+++ GIVEN DATA +++

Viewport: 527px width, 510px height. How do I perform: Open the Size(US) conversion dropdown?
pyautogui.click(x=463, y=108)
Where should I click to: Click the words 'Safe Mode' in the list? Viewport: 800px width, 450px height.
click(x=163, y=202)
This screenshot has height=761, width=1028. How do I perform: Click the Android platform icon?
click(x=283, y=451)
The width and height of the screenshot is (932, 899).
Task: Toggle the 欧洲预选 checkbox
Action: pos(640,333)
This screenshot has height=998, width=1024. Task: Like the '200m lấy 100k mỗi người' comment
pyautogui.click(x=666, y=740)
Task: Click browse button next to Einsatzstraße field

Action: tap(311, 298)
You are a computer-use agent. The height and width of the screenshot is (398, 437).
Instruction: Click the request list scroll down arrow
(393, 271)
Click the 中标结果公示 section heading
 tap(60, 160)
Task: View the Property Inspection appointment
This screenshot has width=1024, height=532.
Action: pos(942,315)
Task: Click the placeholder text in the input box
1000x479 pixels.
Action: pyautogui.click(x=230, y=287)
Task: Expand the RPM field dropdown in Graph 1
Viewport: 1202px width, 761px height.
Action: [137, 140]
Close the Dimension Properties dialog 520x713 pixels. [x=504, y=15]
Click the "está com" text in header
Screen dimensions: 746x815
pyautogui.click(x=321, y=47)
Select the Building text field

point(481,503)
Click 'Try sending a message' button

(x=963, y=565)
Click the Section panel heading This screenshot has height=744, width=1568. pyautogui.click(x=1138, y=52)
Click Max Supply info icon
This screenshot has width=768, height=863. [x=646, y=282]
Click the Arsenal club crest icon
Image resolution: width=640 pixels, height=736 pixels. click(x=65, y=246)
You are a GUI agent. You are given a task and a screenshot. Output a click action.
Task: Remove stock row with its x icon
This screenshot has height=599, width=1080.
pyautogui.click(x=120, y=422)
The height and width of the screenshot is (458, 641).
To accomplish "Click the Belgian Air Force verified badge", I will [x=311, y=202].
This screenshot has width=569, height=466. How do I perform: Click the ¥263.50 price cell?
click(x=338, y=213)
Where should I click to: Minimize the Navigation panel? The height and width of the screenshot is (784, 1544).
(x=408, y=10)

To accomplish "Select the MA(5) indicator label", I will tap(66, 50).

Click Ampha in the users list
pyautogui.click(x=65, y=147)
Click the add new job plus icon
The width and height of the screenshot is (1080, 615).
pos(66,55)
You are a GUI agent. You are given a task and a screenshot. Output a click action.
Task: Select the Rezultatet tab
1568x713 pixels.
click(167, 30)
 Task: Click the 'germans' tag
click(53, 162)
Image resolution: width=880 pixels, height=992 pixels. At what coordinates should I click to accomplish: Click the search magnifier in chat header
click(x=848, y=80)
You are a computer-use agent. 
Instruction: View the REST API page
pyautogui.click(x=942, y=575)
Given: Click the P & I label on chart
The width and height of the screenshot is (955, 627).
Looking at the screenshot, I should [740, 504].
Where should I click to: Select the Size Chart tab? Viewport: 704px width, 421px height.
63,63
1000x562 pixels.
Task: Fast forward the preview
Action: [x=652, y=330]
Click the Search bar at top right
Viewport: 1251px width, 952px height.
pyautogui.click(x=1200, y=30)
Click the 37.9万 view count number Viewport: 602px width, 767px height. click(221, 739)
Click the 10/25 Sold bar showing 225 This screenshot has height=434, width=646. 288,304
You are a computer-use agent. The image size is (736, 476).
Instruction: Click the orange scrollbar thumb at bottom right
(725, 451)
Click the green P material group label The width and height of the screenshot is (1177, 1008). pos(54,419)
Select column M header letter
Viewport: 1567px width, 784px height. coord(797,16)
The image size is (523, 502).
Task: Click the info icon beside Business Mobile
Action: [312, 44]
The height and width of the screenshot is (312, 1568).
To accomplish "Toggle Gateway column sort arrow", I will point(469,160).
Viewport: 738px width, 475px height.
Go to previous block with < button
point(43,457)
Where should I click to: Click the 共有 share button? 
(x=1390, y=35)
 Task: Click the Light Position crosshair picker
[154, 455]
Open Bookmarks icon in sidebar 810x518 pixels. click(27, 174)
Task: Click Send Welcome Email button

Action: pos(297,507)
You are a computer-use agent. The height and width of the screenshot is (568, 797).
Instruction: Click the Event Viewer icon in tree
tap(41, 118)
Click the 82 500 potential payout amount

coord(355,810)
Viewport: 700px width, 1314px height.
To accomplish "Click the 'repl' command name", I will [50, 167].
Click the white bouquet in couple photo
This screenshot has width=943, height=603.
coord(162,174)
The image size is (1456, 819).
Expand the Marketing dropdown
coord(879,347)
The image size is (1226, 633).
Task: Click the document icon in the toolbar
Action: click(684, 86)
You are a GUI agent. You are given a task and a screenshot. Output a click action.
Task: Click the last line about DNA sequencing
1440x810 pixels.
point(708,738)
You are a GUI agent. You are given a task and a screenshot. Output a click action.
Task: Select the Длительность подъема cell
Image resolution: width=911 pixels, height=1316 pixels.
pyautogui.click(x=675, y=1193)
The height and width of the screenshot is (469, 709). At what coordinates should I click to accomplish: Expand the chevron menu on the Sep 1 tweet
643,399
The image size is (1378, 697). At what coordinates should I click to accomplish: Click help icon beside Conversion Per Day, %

+++

Find each line of the data above that holds the word "computer", then copy it.

You are a computer-use agent. The height and width of the screenshot is (398, 437).
You are a computer-use agent. 
You are a computer-use agent. The image size is (736, 476).
You are a computer-use agent. The height and width of the screenshot is (568, 797).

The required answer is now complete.